| Task objective |
Rewrite the records starting at the line containing "Click the 添加配送方式 link in the sidebar" and ending at the line containing "(x=170, y=83)", with every "computer-use agent" changed to "desktop automation agent" and nothing else altered.

| Entries provided |

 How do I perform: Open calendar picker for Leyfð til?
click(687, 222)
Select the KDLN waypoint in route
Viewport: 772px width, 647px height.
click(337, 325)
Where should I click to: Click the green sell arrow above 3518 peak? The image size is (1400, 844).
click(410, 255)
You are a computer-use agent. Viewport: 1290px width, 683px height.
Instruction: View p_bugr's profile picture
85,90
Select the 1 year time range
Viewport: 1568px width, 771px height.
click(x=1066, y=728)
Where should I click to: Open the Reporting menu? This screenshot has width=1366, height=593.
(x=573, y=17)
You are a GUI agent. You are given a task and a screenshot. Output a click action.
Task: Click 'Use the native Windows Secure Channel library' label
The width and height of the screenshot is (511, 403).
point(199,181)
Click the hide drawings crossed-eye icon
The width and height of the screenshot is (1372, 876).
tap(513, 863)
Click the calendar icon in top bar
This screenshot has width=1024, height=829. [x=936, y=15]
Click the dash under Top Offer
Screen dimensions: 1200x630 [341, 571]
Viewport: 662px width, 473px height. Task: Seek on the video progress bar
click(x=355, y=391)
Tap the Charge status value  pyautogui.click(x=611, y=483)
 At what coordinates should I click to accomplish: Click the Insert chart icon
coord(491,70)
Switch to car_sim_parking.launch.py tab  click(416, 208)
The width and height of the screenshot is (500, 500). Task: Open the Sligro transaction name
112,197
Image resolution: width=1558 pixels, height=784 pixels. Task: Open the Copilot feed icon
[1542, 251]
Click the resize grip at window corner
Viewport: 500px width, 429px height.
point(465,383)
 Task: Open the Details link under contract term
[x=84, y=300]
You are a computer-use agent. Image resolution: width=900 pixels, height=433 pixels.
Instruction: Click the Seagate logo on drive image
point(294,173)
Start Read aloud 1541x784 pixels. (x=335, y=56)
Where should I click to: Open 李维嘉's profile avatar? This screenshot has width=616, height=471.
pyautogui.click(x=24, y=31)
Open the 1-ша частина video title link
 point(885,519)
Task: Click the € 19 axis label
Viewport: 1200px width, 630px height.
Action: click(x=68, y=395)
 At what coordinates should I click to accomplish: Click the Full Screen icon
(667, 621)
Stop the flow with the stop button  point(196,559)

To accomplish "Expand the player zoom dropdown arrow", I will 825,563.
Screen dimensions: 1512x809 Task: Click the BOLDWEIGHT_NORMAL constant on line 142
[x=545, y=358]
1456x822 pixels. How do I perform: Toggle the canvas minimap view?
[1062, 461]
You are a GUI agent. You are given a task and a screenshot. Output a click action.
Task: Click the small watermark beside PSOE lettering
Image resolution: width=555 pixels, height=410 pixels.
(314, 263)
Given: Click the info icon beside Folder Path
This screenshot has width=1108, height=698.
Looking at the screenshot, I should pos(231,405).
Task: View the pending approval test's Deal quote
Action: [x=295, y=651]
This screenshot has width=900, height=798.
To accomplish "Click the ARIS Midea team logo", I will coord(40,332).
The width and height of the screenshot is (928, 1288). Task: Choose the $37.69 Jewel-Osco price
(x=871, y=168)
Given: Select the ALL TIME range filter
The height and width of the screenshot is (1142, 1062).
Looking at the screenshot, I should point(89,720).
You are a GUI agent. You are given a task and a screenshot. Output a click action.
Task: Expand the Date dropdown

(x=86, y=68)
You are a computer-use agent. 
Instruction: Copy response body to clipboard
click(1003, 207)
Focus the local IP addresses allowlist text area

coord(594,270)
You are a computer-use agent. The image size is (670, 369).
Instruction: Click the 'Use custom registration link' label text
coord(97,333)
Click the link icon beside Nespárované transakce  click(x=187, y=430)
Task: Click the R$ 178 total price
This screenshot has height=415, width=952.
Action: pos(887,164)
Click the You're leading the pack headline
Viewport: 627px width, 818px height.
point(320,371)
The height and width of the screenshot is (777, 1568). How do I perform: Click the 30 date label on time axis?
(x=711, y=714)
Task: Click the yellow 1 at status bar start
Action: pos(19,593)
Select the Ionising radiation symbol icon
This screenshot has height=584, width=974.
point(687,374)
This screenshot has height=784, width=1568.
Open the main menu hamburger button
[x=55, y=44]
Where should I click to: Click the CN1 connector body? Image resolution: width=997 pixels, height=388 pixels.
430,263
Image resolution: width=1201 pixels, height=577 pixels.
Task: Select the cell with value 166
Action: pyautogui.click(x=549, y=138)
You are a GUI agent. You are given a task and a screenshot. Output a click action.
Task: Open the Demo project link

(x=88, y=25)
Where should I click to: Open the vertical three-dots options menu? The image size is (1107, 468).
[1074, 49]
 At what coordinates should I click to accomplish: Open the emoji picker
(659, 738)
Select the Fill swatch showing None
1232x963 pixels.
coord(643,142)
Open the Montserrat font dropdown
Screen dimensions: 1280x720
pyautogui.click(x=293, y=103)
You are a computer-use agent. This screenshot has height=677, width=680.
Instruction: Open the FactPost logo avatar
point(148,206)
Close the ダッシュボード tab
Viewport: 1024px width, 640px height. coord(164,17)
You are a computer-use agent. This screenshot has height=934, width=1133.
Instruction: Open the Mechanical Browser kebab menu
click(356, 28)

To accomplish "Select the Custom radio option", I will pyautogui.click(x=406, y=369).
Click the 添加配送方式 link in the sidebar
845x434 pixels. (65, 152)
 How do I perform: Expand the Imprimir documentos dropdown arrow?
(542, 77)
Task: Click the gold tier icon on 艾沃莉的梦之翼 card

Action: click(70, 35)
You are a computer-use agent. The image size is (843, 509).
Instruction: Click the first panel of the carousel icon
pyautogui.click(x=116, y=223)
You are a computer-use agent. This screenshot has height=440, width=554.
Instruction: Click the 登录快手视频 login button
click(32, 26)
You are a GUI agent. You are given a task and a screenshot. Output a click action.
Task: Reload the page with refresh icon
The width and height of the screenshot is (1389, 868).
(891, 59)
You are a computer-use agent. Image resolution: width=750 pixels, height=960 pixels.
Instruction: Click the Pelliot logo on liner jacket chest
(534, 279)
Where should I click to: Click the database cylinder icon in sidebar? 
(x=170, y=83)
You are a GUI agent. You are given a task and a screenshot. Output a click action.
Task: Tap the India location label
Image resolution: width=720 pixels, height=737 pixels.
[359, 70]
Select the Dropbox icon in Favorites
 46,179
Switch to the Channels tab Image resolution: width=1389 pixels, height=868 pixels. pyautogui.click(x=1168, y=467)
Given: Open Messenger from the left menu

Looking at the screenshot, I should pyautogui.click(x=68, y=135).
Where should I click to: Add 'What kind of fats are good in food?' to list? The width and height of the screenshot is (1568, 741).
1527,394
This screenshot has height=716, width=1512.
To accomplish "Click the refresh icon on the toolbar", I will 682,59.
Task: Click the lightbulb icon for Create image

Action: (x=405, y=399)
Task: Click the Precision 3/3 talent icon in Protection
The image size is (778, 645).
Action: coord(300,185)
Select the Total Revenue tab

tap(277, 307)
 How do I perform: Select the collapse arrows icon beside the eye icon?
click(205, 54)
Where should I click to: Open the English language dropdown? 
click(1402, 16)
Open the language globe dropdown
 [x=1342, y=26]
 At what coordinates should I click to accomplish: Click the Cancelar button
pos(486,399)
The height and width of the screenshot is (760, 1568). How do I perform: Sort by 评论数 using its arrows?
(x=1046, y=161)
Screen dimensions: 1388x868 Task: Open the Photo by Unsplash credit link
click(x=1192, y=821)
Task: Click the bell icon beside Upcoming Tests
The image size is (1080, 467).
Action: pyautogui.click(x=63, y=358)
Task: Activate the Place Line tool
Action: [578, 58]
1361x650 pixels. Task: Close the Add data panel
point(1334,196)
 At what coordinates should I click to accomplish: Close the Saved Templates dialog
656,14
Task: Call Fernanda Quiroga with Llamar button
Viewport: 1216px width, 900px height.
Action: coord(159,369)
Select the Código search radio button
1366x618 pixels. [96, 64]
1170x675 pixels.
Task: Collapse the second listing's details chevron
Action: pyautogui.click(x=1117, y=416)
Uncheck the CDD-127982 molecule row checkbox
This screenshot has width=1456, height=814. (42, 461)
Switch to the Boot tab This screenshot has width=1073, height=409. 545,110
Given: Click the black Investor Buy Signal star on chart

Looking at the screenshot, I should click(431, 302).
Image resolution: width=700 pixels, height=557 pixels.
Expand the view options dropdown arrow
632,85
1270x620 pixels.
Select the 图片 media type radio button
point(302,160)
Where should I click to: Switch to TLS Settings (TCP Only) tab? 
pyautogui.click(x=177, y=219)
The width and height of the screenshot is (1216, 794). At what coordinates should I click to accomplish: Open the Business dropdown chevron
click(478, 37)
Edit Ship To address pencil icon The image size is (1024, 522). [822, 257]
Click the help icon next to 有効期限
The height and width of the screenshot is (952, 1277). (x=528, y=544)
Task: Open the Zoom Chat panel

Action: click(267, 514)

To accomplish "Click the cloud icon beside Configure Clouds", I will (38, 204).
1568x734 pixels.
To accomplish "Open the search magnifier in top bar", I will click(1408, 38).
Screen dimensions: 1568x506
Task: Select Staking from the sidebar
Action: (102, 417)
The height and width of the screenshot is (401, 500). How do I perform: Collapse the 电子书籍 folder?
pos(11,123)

| Exercise response |
Click the 添加配送方式 link in the sidebar
845x434 pixels. (65, 152)
 How do I perform: Expand the Imprimir documentos dropdown arrow?
(542, 77)
Task: Click the gold tier icon on 艾沃莉的梦之翼 card

Action: click(70, 35)
You are a desktop automation agent. The image size is (843, 509).
Instruction: Click the first panel of the carousel icon
pyautogui.click(x=116, y=223)
You are a desktop automation agent. This screenshot has height=440, width=554.
Instruction: Click the 登录快手视频 login button
click(32, 26)
You are a GUI agent. You are given a task and a screenshot. Output a click action.
Task: Reload the page with refresh icon
The width and height of the screenshot is (1389, 868).
(891, 59)
You are a desktop automation agent. Image resolution: width=750 pixels, height=960 pixels.
Instruction: Click the Pelliot logo on liner jacket chest
(534, 279)
Where should I click to: Click the database cylinder icon in sidebar? 
(x=170, y=83)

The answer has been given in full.